§ TASK BRIEF: Would you transcribe all of the data exactly, down to the last character?

[Items from a data source]
------------------------------------------------------------

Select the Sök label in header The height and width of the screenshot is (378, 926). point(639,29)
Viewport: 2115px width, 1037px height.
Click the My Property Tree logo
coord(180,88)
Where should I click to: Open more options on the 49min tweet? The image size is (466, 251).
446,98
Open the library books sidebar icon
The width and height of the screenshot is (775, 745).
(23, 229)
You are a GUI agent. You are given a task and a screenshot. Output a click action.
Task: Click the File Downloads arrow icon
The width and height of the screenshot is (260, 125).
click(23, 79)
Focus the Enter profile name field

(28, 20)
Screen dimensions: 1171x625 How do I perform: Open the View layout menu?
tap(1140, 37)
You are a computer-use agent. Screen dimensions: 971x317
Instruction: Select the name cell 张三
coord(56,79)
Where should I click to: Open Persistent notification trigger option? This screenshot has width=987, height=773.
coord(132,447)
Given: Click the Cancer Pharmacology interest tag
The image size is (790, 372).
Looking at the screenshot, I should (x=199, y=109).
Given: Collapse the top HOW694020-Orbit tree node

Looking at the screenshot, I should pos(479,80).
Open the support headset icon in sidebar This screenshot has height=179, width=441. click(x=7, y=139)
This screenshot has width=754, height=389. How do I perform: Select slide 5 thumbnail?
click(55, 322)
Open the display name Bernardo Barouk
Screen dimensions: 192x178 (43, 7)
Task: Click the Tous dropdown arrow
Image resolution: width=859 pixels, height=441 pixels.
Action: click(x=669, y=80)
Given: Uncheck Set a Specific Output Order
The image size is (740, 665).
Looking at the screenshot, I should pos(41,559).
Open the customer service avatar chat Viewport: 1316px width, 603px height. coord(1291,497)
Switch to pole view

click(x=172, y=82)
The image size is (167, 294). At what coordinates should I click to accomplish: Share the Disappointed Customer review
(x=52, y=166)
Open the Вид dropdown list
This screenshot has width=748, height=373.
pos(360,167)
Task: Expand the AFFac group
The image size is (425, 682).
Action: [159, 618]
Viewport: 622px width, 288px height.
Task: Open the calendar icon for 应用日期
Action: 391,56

------------------------------------------------------------

§ ANSWER TO THE EXERCISE:
Select the Sök label in header The height and width of the screenshot is (378, 926). point(639,29)
Viewport: 2115px width, 1037px height.
Click the My Property Tree logo
coord(180,88)
Where should I click to: Open more options on the 49min tweet? The image size is (466, 251).
446,98
Open the library books sidebar icon
The width and height of the screenshot is (775, 745).
(23, 229)
You are a GUI agent. You are given a task and a screenshot. Output a click action.
Task: Click the File Downloads arrow icon
The width and height of the screenshot is (260, 125).
click(23, 79)
Focus the Enter profile name field

(28, 20)
Screen dimensions: 1171x625 How do I perform: Open the View layout menu?
tap(1140, 37)
You are a computer-use agent. Screen dimensions: 971x317
Instruction: Select the name cell 张三
coord(56,79)
Where should I click to: Open Persistent notification trigger option? This screenshot has width=987, height=773.
coord(132,447)
Given: Click the Cancer Pharmacology interest tag
The image size is (790, 372).
Looking at the screenshot, I should (x=199, y=109).
Given: Collapse the top HOW694020-Orbit tree node

Looking at the screenshot, I should pos(479,80).
Open the support headset icon in sidebar This screenshot has height=179, width=441. click(x=7, y=139)
This screenshot has width=754, height=389. How do I perform: Select slide 5 thumbnail?
click(55, 322)
Open the display name Bernardo Barouk
Screen dimensions: 192x178 (43, 7)
Task: Click the Tous dropdown arrow
Image resolution: width=859 pixels, height=441 pixels.
Action: click(x=669, y=80)
Given: Uncheck Set a Specific Output Order
The image size is (740, 665).
Looking at the screenshot, I should pos(41,559).
Open the customer service avatar chat Viewport: 1316px width, 603px height. coord(1291,497)
Switch to pole view

click(x=172, y=82)
The image size is (167, 294). At what coordinates should I click to accomplish: Share the Disappointed Customer review
(x=52, y=166)
Open the Вид dropdown list
This screenshot has width=748, height=373.
pos(360,167)
Task: Expand the AFFac group
The image size is (425, 682).
Action: [159, 618]
Viewport: 622px width, 288px height.
Task: Open the calendar icon for 应用日期
Action: 391,56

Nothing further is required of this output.